- _Problem requirements_: Carry on the article about IBM's need to reinvent itself as computing moves to the cloud, starting right after its final sentence.
── Excerpt ──
It falls to every new IBM chief executive to reinvent one of America’s most venerable corporate icons.

 

After Lou Gerstner countered a decline in hardware sales with a faster move into software and services in the 1990s, Sam Palmisano spent the next decade contending with the threat of Indian IT companies and open-source software.

 

Now Ginni Rometty faces her own moment of reinvention. The source of her discomfort: More computing workloads are moving to the cloud – which means that they are being farmed out to utility-type companies that do not want high-priced gear and services from the likes of IBM.

 

Even when choosing to keep their computing in-house rather than shifting it to companies such as Amazon, IBM’s big customers are copying the methods of the new cloud players. Essentially, that means buying lower-cost, standardised hardware, as well as software that automates processes that once required expensive humans.

 

One example of this will be on display next week in California at the annual gathering of the Open Compute Project. The brainchild of Facebook, this was set up to promote a basic standard model for server hardware.

 

Servers suffer the feature creep seen in many technology markets, as suppliers try to differentiate their products. Even the plastic bezels that they use to brand their machines are an unnecessary luxury, impeding airflow and increasing power costs for cooling. In the world as seen by Facebook, all such niceties will be stripped out.

 

The effect of this sort of thing goes much further than hardware revenues. If IBM’s customers move some of their computing to the cloud, they will no longer be paying for IBM services either. And the huge IT outsourcing market on which much of IBM’s revenues depend is also facing a sea change. If customers have more choices for how to manage their IT, they will no longer be as locked into the monolithic service contracts that have involved handing their entire IT operations over to companies such as IBM.

 

At least one corner of IBM’s hardware business still looks secure. Thanks to the massive sunk costs some customers have made in their existing systems, its mainframes – once written off as a casualty of the client-server revolution – are still going strong. But the future being forged by the likes of Amazon’s web services looks very different from the past.
───
── Material supplied ──
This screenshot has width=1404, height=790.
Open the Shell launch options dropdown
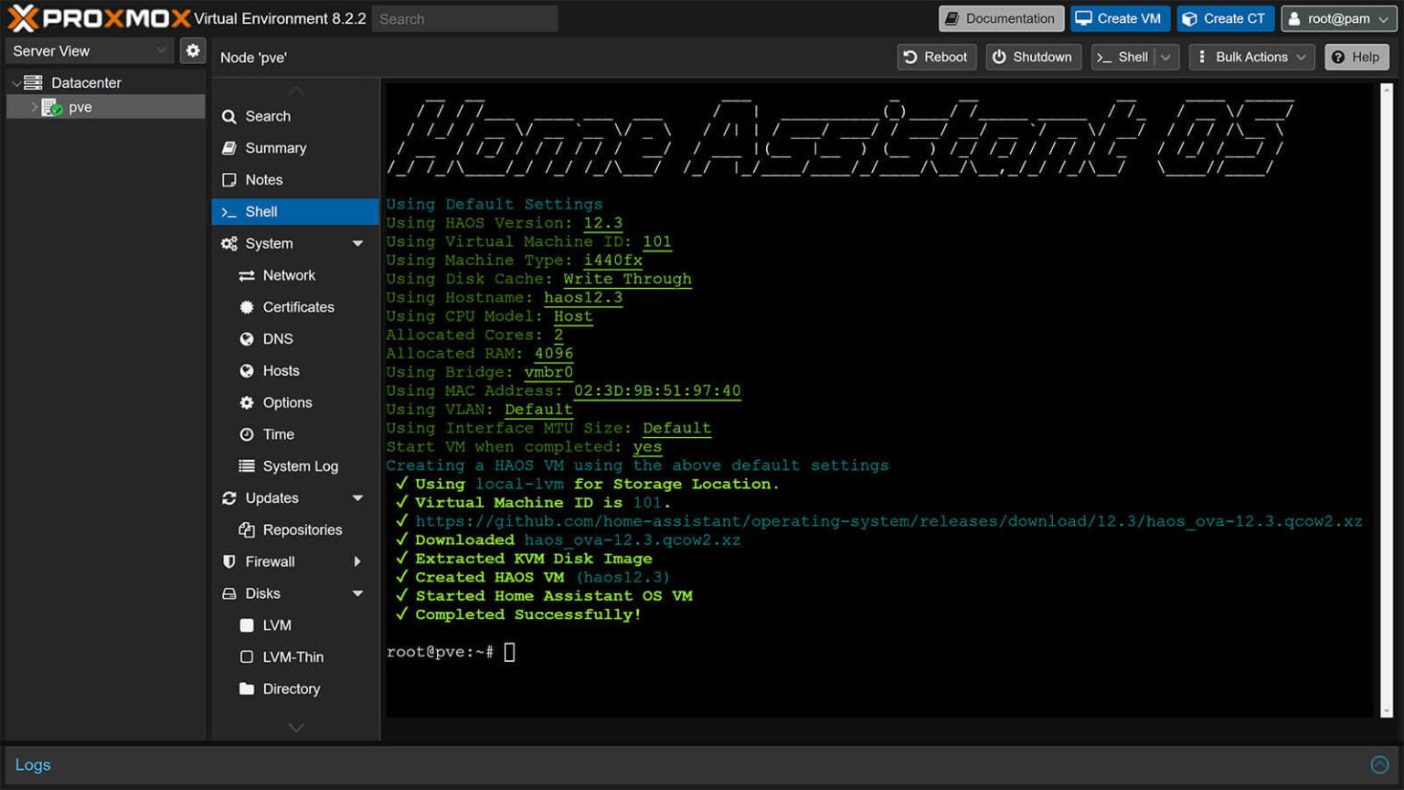pyautogui.click(x=1166, y=57)
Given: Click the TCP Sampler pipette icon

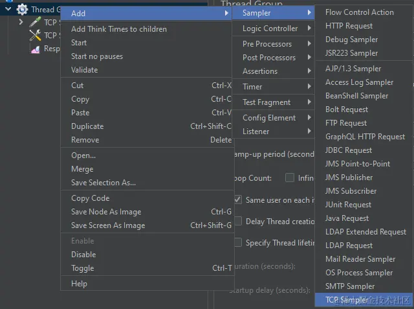Looking at the screenshot, I should pyautogui.click(x=35, y=22).
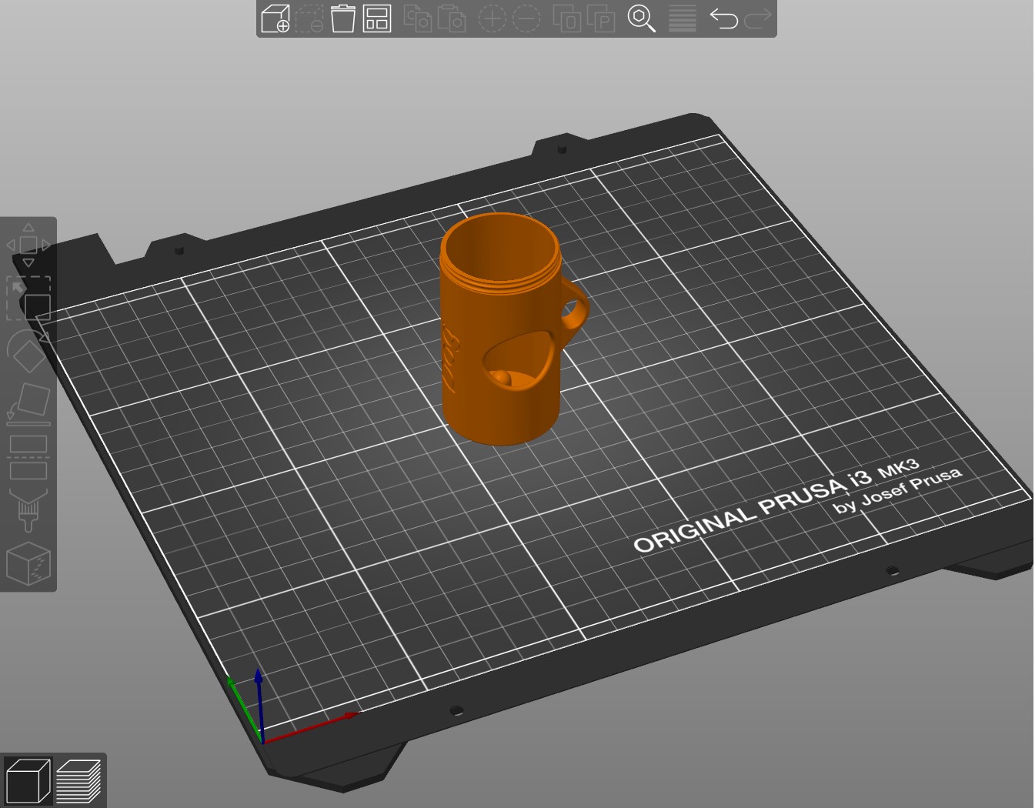Image resolution: width=1035 pixels, height=808 pixels.
Task: Switch to sliced layers preview
Action: 79,780
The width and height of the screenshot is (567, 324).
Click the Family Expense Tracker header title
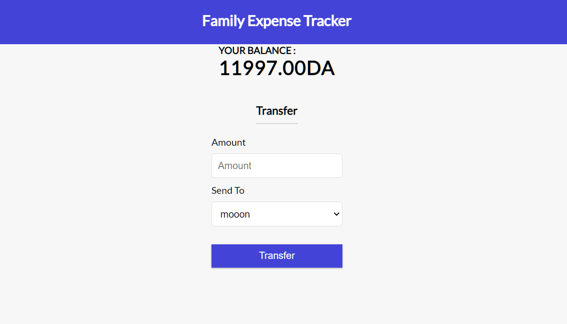coord(276,21)
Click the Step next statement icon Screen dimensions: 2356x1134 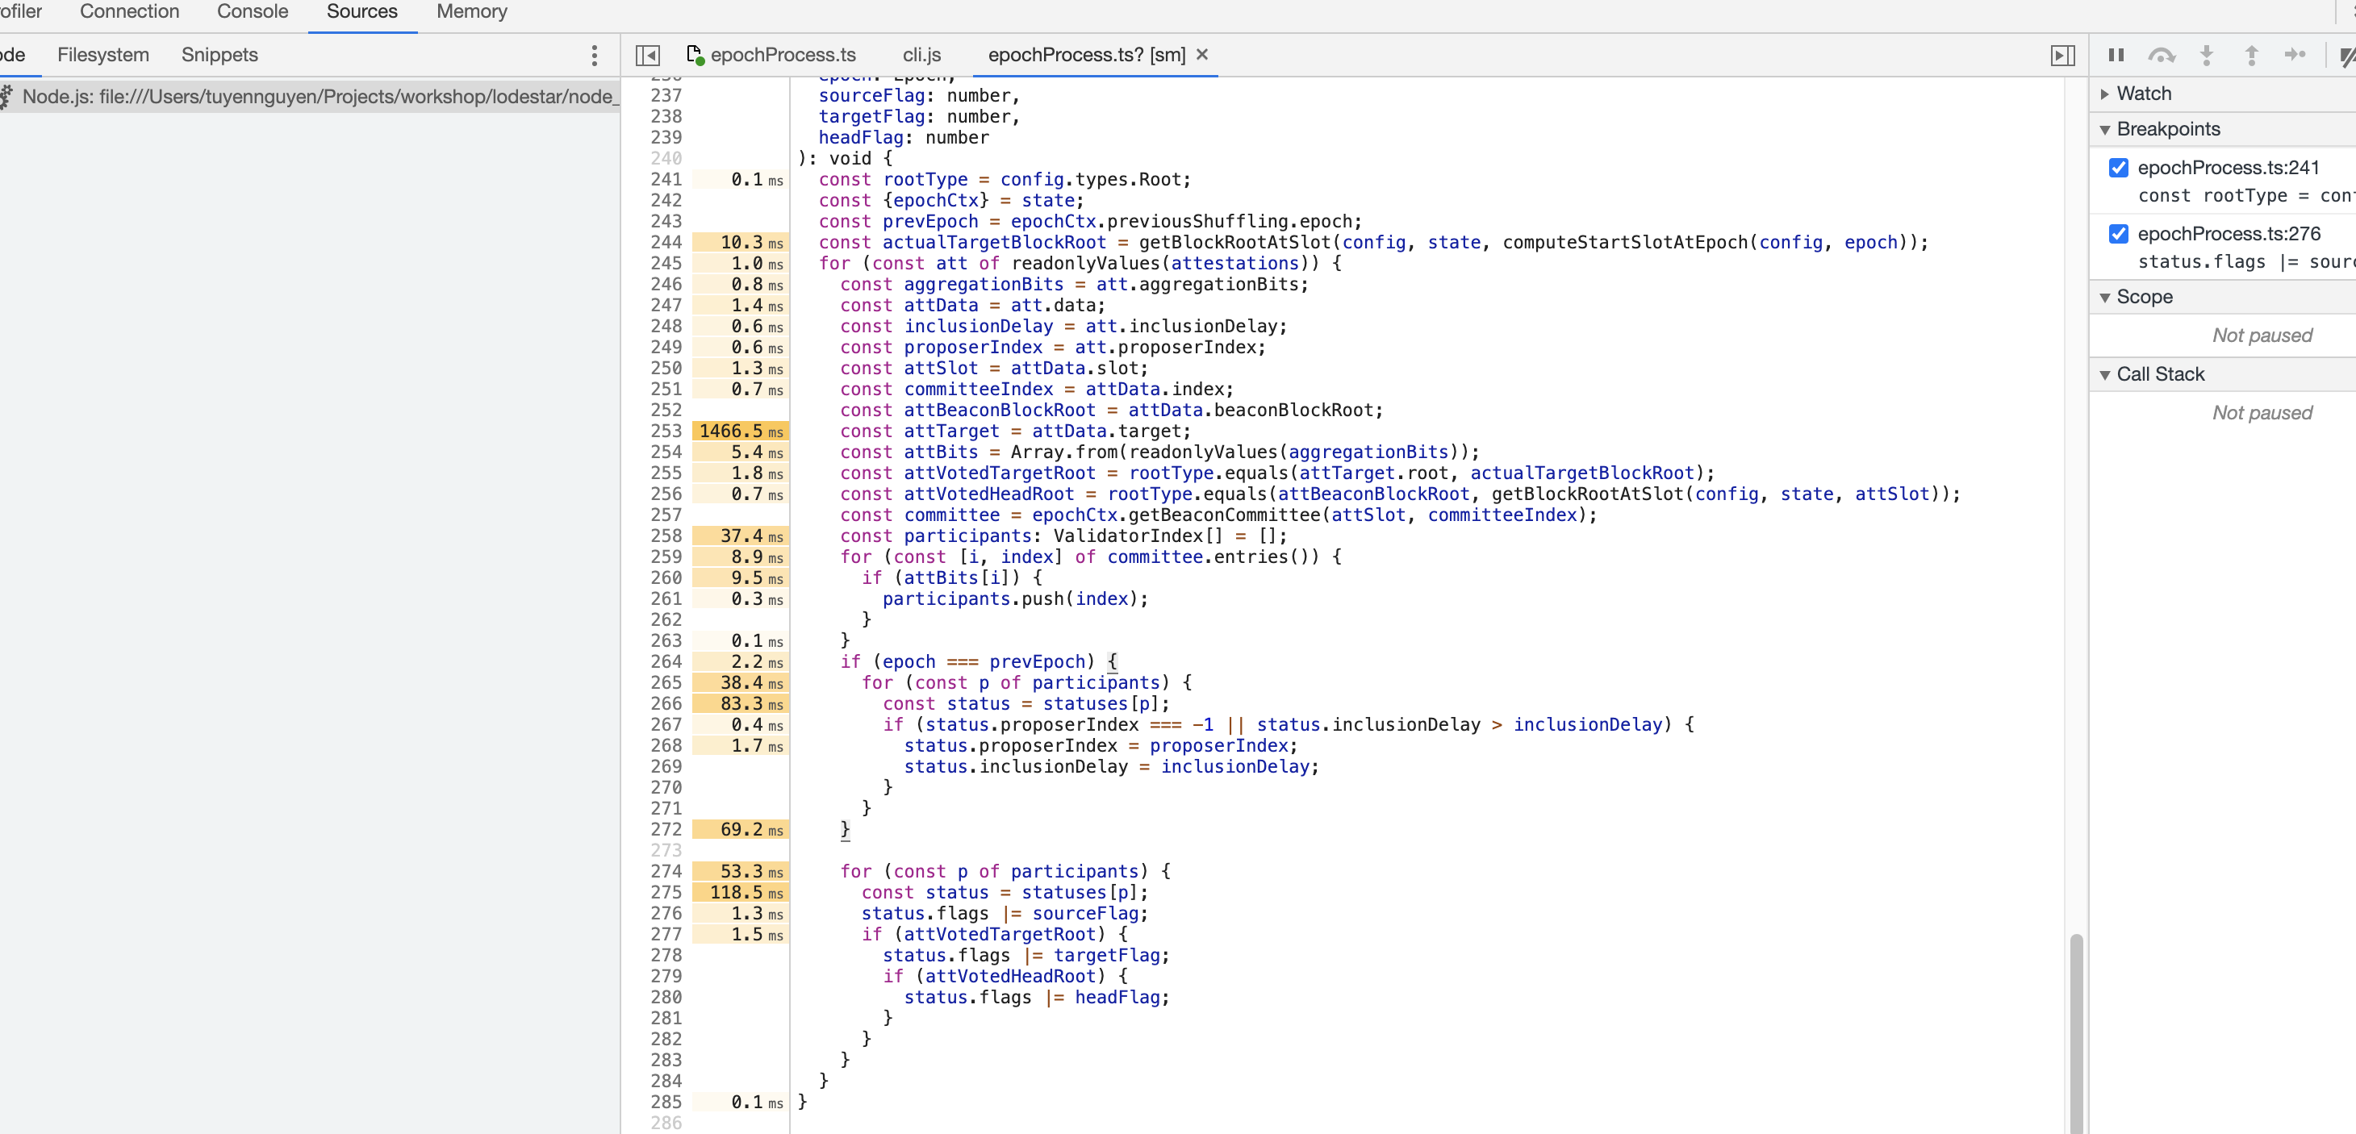point(2296,55)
───
- _Answer_:
 

This leaves two choices for the traditional IT hardware makers.

 

One is to become consolidators in a high-volume game. Some 70 per cent of the $53bn server business comprises so-called “volume”, or industry-standard, machines that command low profit margins, according to IDC.

 

This is not for IBM. Having sold out of the PC business nine years ago, it is in discussions about ditching industry-standard servers as well, according to people familiar with its plans.

 

Dell and Hewlett-Packard, with high market shares in industry-standard servers and PCs, face a tougher choice. Among the challenges these companies face is a new band of ultra-low cost white-label producers known as ODMs, or Original Design Manufacturers.

 

The other choice is to shift the discussion with customers away from the price of hardware and on to high-value applications and services that make a real business difference. Specialised hardware that serves a particular purpose sometimes still has an edge over generalised technology.

 

In IBM’s case, for instance, that looks likely to lead to a stripping back of its Unix business – the more expensive end of its server line that it does not plan to sell – to focus on the massive data handling needs of the analytics market.

 

This adds to the pressure on Ms Rometty. In her first two years on the job, she displayed the touch of a marketer rather than a technologist, as she sought to recast IBM’s portfolio of businesses in ways that appeal to a broader market.

 

That may be starting to change. Already this year, that has meant earmarking $1.2bn to build more data centres to compete with Amazon in the public cloud, as well as $1bn to build a business in what has become known as cognitive computing, or machines that answer questions posed of large bodies of data.

 

It is ironic that IBM has been a poster child of efficient cash management in the tech sector, returning a large slice of its free cash to shareholders in recent years while still maintaining an annual R&D budget of more than $6bn. To judge by the grumbling on Wall Street, it may be time for Ms Rometty to place some bigger bets.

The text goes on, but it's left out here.